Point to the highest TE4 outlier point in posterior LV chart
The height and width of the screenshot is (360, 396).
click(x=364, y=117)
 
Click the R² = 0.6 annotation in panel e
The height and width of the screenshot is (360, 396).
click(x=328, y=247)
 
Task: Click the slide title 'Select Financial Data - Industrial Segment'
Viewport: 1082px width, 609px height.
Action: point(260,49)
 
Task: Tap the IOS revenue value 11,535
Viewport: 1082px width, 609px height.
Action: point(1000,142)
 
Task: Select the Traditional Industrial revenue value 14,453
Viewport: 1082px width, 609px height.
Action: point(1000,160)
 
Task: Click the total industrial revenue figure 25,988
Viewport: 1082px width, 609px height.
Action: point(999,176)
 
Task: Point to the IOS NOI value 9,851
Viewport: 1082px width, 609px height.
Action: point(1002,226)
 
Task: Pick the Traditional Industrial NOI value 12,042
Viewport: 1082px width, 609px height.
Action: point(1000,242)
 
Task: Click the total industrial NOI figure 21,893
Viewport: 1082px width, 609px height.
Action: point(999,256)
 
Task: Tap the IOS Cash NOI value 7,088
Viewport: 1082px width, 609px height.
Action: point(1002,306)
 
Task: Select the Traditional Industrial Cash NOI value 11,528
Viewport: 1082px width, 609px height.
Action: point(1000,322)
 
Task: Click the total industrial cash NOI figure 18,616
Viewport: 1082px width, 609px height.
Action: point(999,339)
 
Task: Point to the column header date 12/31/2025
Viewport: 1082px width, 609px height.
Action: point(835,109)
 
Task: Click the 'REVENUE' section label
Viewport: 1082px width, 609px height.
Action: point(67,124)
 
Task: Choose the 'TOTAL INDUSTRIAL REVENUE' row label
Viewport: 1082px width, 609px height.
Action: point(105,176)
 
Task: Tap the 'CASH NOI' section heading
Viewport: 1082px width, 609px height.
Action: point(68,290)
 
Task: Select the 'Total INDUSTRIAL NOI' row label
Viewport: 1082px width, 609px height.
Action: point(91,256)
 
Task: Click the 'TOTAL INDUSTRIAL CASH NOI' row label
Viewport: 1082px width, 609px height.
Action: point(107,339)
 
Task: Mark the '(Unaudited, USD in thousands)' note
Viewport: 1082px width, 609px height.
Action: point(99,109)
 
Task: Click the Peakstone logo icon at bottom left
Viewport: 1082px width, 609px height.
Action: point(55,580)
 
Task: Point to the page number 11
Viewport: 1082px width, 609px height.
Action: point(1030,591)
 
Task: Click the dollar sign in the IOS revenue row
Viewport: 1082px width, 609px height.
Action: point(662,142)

# # # # #

Instruction:
Please copy every one of the records above word for word.

Answer to this task:
Point to the highest TE4 outlier point in posterior LV chart
The height and width of the screenshot is (360, 396).
click(x=364, y=117)
 
Click the R² = 0.6 annotation in panel e
The height and width of the screenshot is (360, 396).
click(x=328, y=247)
 
Task: Click the slide title 'Select Financial Data - Industrial Segment'
Viewport: 1082px width, 609px height.
Action: point(260,49)
 
Task: Tap the IOS revenue value 11,535
Viewport: 1082px width, 609px height.
Action: point(1000,142)
 
Task: Select the Traditional Industrial revenue value 14,453
Viewport: 1082px width, 609px height.
Action: point(1000,160)
 
Task: Click the total industrial revenue figure 25,988
Viewport: 1082px width, 609px height.
Action: point(999,176)
 
Task: Point to the IOS NOI value 9,851
Viewport: 1082px width, 609px height.
Action: point(1002,226)
 
Task: Pick the Traditional Industrial NOI value 12,042
Viewport: 1082px width, 609px height.
Action: point(1000,242)
 
Task: Click the total industrial NOI figure 21,893
Viewport: 1082px width, 609px height.
Action: point(999,256)
 
Task: Tap the IOS Cash NOI value 7,088
Viewport: 1082px width, 609px height.
Action: point(1002,306)
 
Task: Select the Traditional Industrial Cash NOI value 11,528
Viewport: 1082px width, 609px height.
Action: point(1000,322)
 
Task: Click the total industrial cash NOI figure 18,616
Viewport: 1082px width, 609px height.
Action: point(999,339)
 
Task: Point to the column header date 12/31/2025
Viewport: 1082px width, 609px height.
Action: point(835,109)
 
Task: Click the 'REVENUE' section label
Viewport: 1082px width, 609px height.
Action: point(67,124)
 
Task: Choose the 'TOTAL INDUSTRIAL REVENUE' row label
Viewport: 1082px width, 609px height.
Action: point(105,176)
 
Task: Tap the 'CASH NOI' section heading
Viewport: 1082px width, 609px height.
Action: point(68,290)
 
Task: Select the 'Total INDUSTRIAL NOI' row label
Viewport: 1082px width, 609px height.
Action: point(91,256)
 
Task: Click the 'TOTAL INDUSTRIAL CASH NOI' row label
Viewport: 1082px width, 609px height.
Action: point(107,339)
 
Task: Mark the '(Unaudited, USD in thousands)' note
Viewport: 1082px width, 609px height.
Action: point(99,109)
 
Task: Click the Peakstone logo icon at bottom left
Viewport: 1082px width, 609px height.
Action: point(55,580)
 
Task: Point to the page number 11
Viewport: 1082px width, 609px height.
Action: point(1030,591)
 
Task: Click the dollar sign in the IOS revenue row
Viewport: 1082px width, 609px height.
Action: point(662,142)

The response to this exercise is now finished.